Mary Had Gall
Doctors erroneously believed that removing the gallbladder could rid the body of the parasite that caused typhoid fever. When she was asked to go under the knife for the operation, Mary refused, thinking doctors were using this as a pretext to kill her off [source: NOVA].
Mary Mallon, Alias Typhoid Mary
Mary Mallon was born in Ireland in 1869. When she was a young teenager, she left for New York City, where she lived with her aunt and uncle until their death. Despite being alone in a large metropolis in a new country, Mary learned to make a good living as a servant in various households. By her 30s, she earned a position as cook, in which she served a dessert of ice cream and peaches that was to die for (quite literally, as we'll see).
When typhoid fever broke out in the upscale Oyster Bay community, one family brought in Dr. George A. Soper, an epidemiologist and sanitation engineer, to investigate what was going on. He was well-versed in the disease and aware of cases involving immune carriers. He asked the family for details about their eating habits as well as the staff who prepared their food. He investigated the possibilities that the illness transferred through oysters or that the sewage pipes could have tainted the drinking water.

== == ==

(Required tasks):
(a) In the passage on Mary Mallon, why did Mary refuse the operation to remove her gallbladder?
(b) Please list every place name mentioned in the passage on Mary Mallon.
(c) Continue the passage on Mary Mallon from the point where it ends.

Entries from a data collection
== == ==

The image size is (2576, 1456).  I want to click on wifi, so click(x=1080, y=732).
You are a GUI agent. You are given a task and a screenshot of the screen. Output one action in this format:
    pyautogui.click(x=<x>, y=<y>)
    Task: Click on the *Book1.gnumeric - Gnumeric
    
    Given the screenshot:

== == ==

(Written responses):
(a) Mary refused because she thought the doctors were using the operation as a pretext to kill her off. The doctors had wrongly believed that removing her gallbladder could rid her body of the parasite that caused typhoid fever.

(b)
- Ireland
- New York City
- Oyster Bay

(c)
When these proved dead ends, he focused on the kitchen staff. He finally pinpointed Mary as the likely culprit. After investigating her work history, he found that the families she worked for in the past had suffered from typhoid outbreaks as well. Had she used the bathroom without washing her hands and then prepared food for the family, she would've been able to spread the disease. Soper learned that most of the food she served was cooked (and thus probably safe from typhoid) but that her trademark ice cream and peaches dessert could have very likely infected the family. By this time, however, she was no longer working with the family that had hired Soper. And because she never left forwarding addresses when she left a household, it took some sleuthing to track her down.
When Soper did find her, the tough Irish cook was unwilling to cooperate. Soper tried explaining to Mary that she was infecting families with her cooking and that he needed to check her feces and urine for the disease. He may have explained the situation indelicately, however, because the story goes that before he could finish, Mary chased Soper from her kitchen with a carving fork.
Nevertheless, Soper was determined to test her for the illness, even if he had to drag her away kicking and screaming -- which was exactly what happened.